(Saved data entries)

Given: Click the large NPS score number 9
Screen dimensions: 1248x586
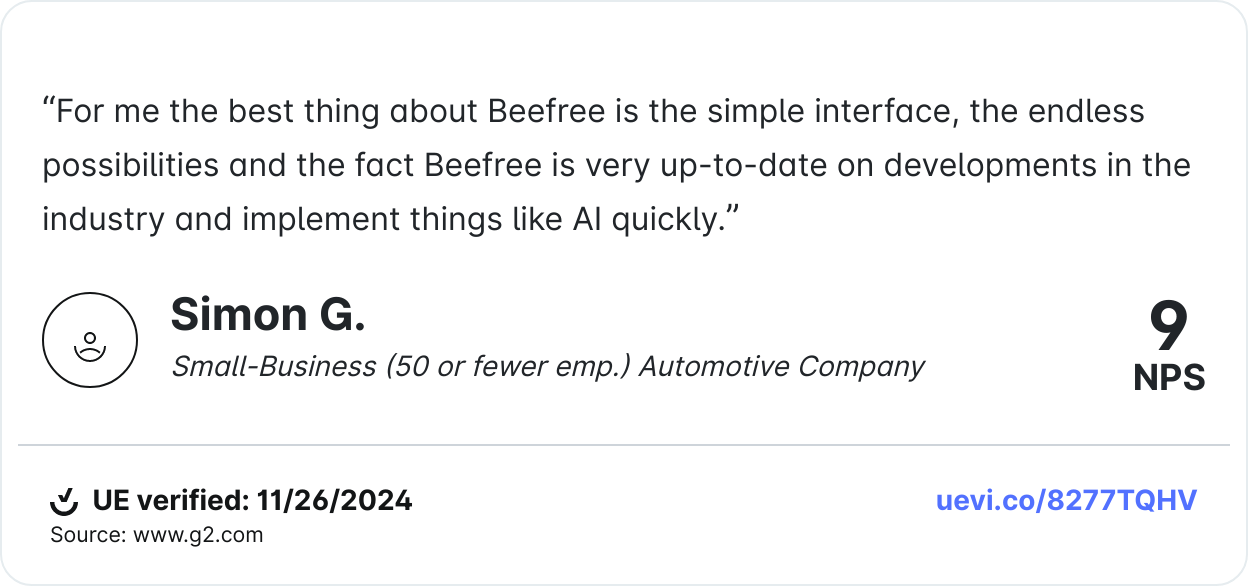Looking at the screenshot, I should [x=1168, y=327].
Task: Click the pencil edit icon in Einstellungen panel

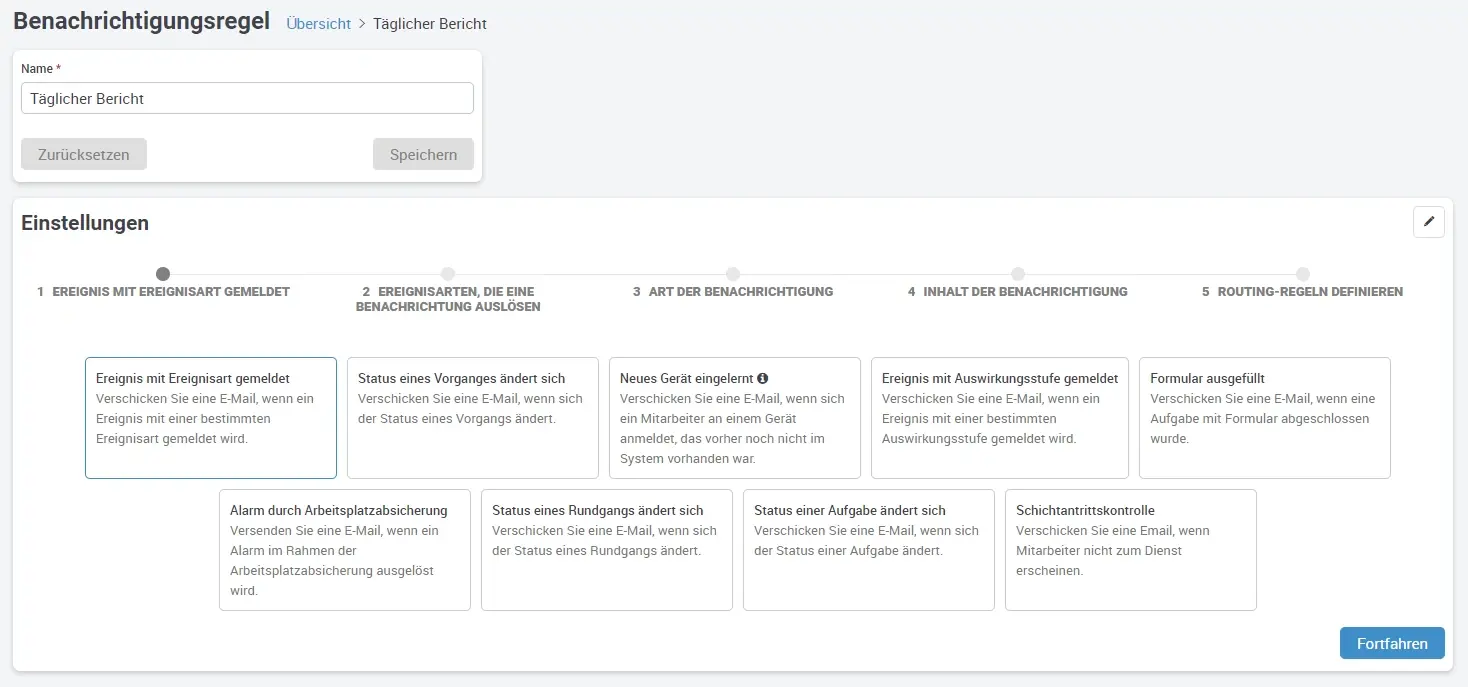Action: (x=1428, y=221)
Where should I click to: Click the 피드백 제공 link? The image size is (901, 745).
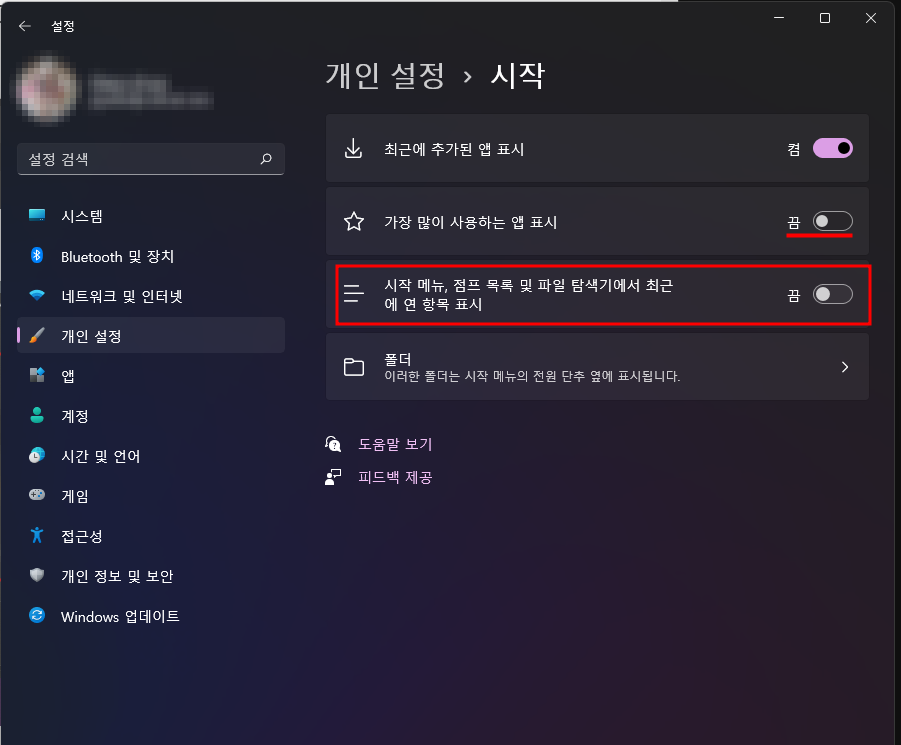395,477
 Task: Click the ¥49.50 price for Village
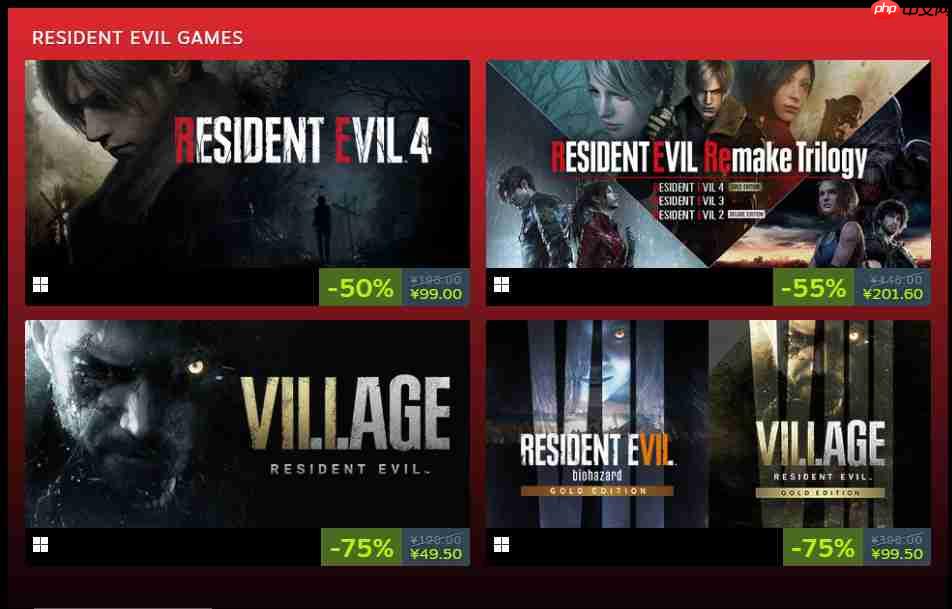point(436,554)
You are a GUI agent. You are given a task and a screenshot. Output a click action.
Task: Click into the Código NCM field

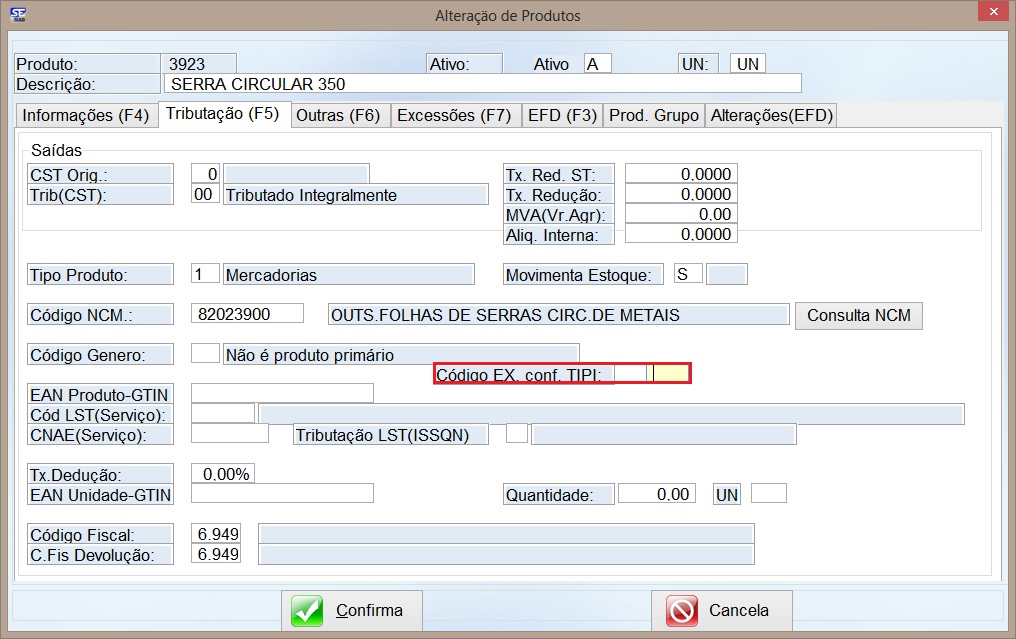click(246, 315)
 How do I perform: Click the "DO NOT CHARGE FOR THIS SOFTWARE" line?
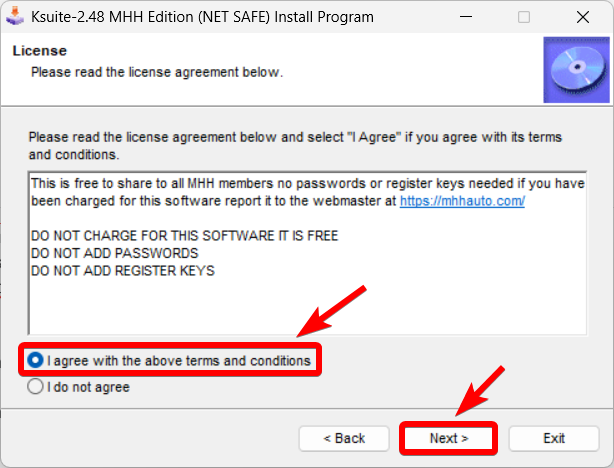[x=184, y=236]
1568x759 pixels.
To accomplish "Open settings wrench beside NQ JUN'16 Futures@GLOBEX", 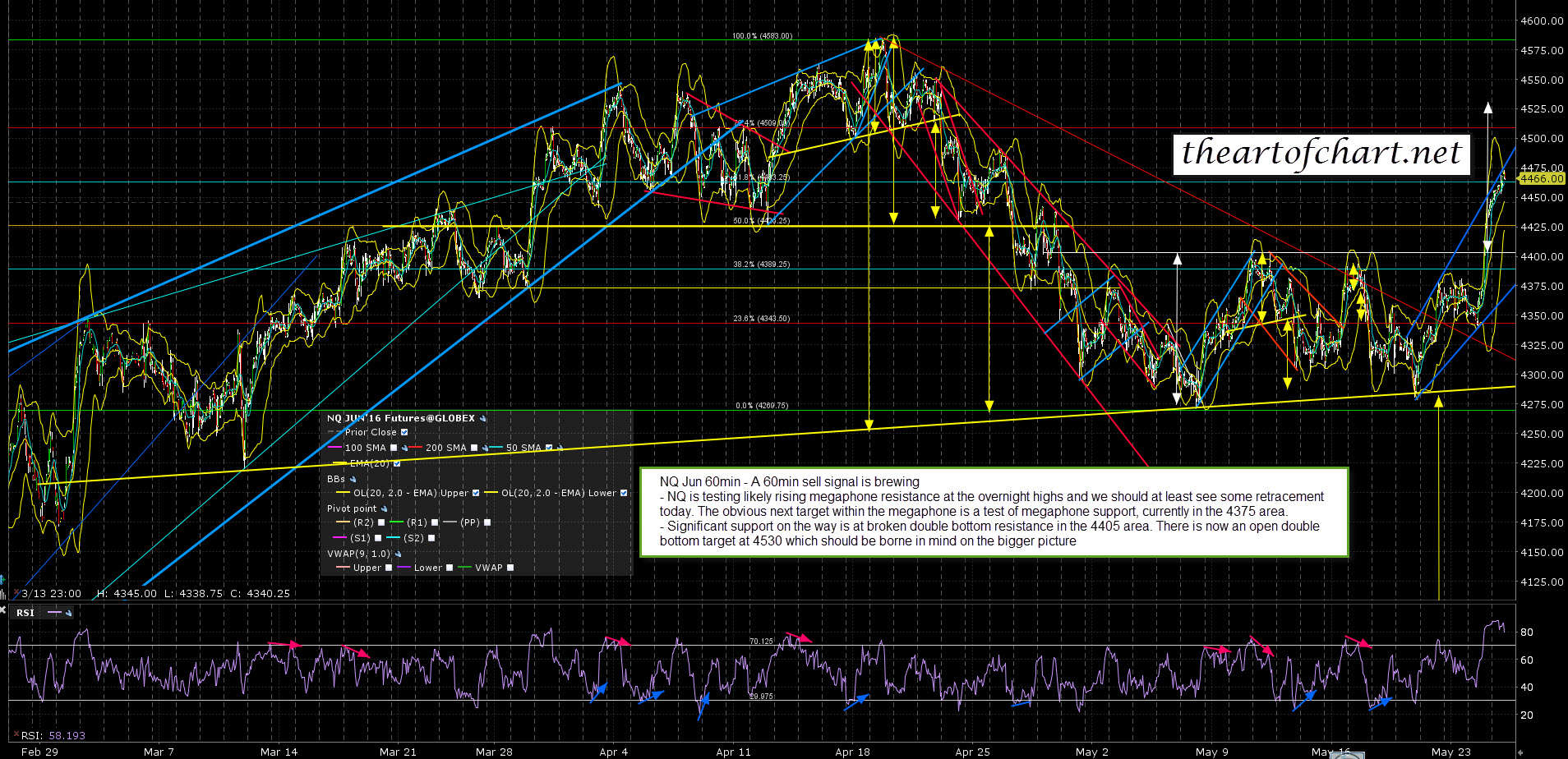I will [483, 419].
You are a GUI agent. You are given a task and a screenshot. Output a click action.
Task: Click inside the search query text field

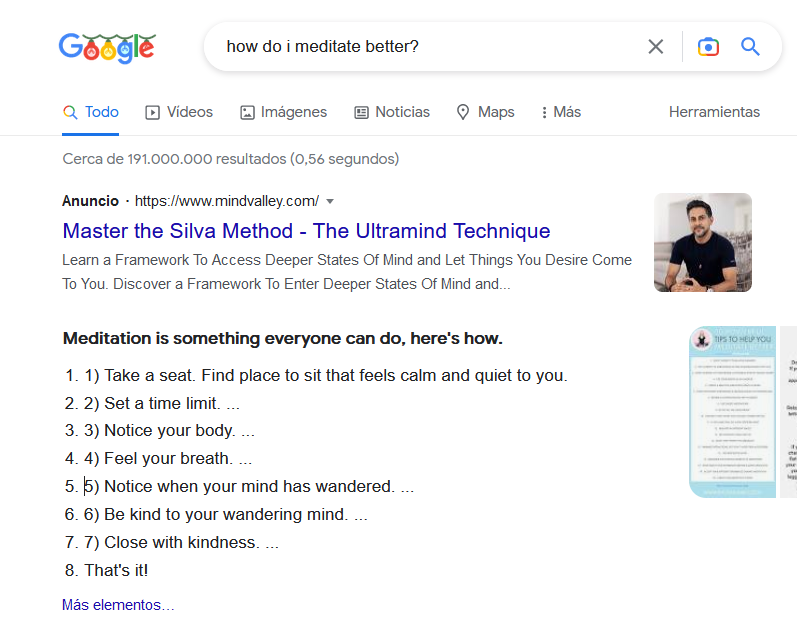click(x=430, y=47)
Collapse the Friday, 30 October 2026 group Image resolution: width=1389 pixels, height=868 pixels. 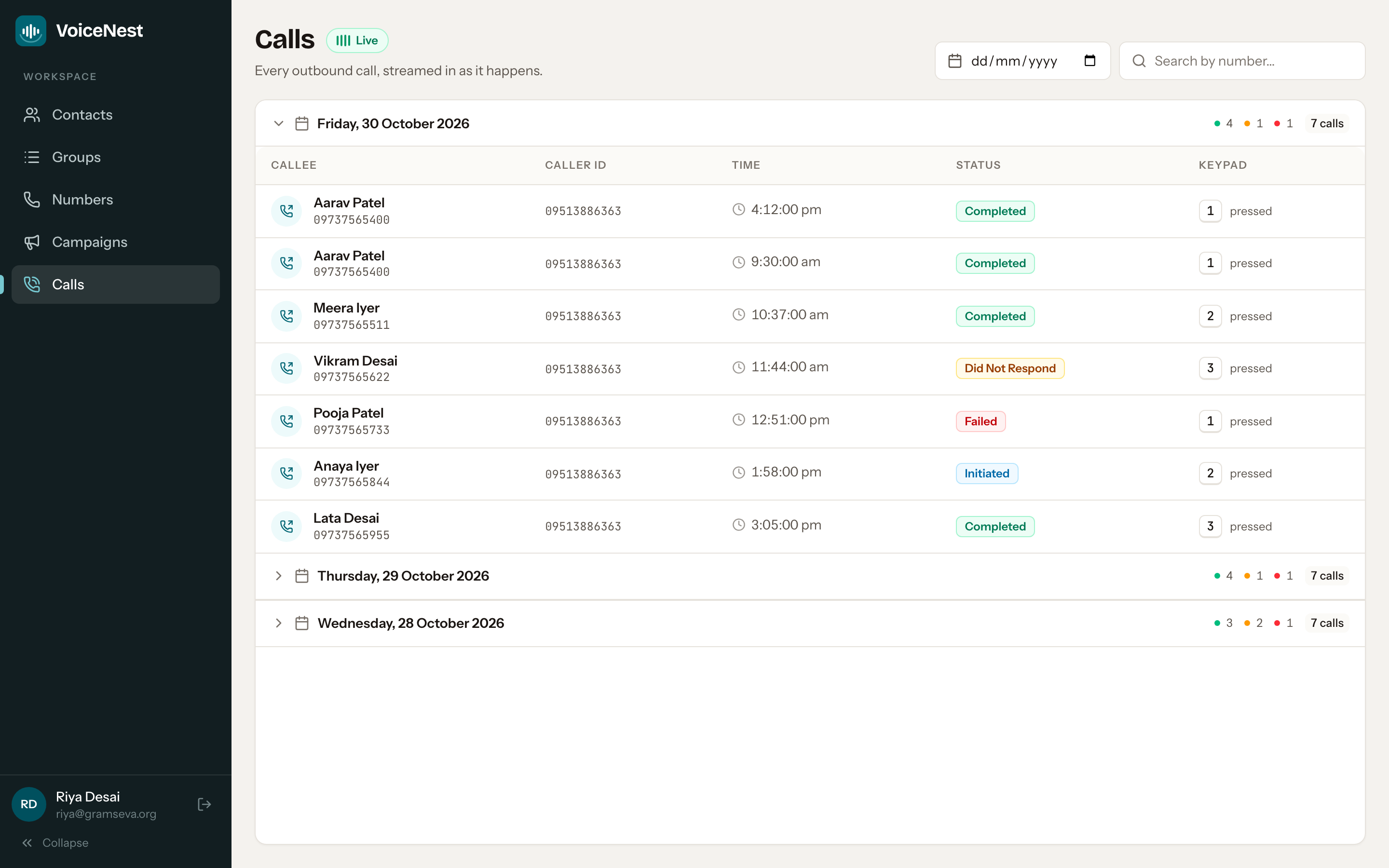pos(278,123)
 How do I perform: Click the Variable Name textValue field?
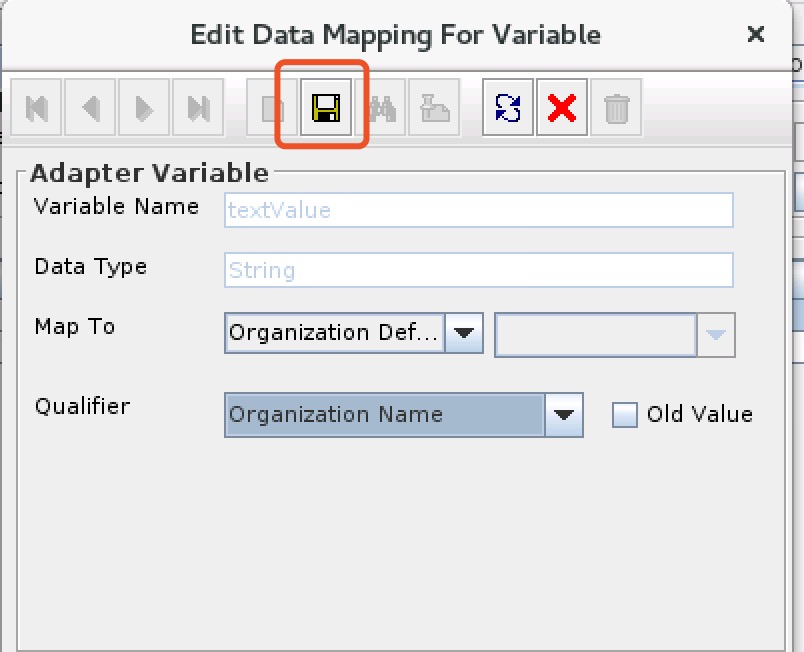[x=478, y=210]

*WHAT IS EXPECTED*:
Start at the line containing "Screen dimensions: 1248x586" above and stop at the line containing "1568x759 pixels.". Output those lines exactly, both included, but none of the pictures.

*ANSWER SPACE*:
Screen dimensions: 1248x586
Looking at the screenshot, I should [x=1168, y=327].
Task: Click the pencil edit icon in Einstellungen panel

Action: (x=1428, y=221)
Where should I click to: Click the 피드백 제공 link? The image size is (901, 745).
395,477
 Task: Click the ¥49.50 price for Village
point(436,554)
You are a GUI agent. You are given a task and a screenshot. Output a click action.
Task: Click into the Código NCM field

click(246, 315)
 How do I perform: Click the "DO NOT CHARGE FOR THIS SOFTWARE" line?
[x=184, y=236]
1568x759 pixels.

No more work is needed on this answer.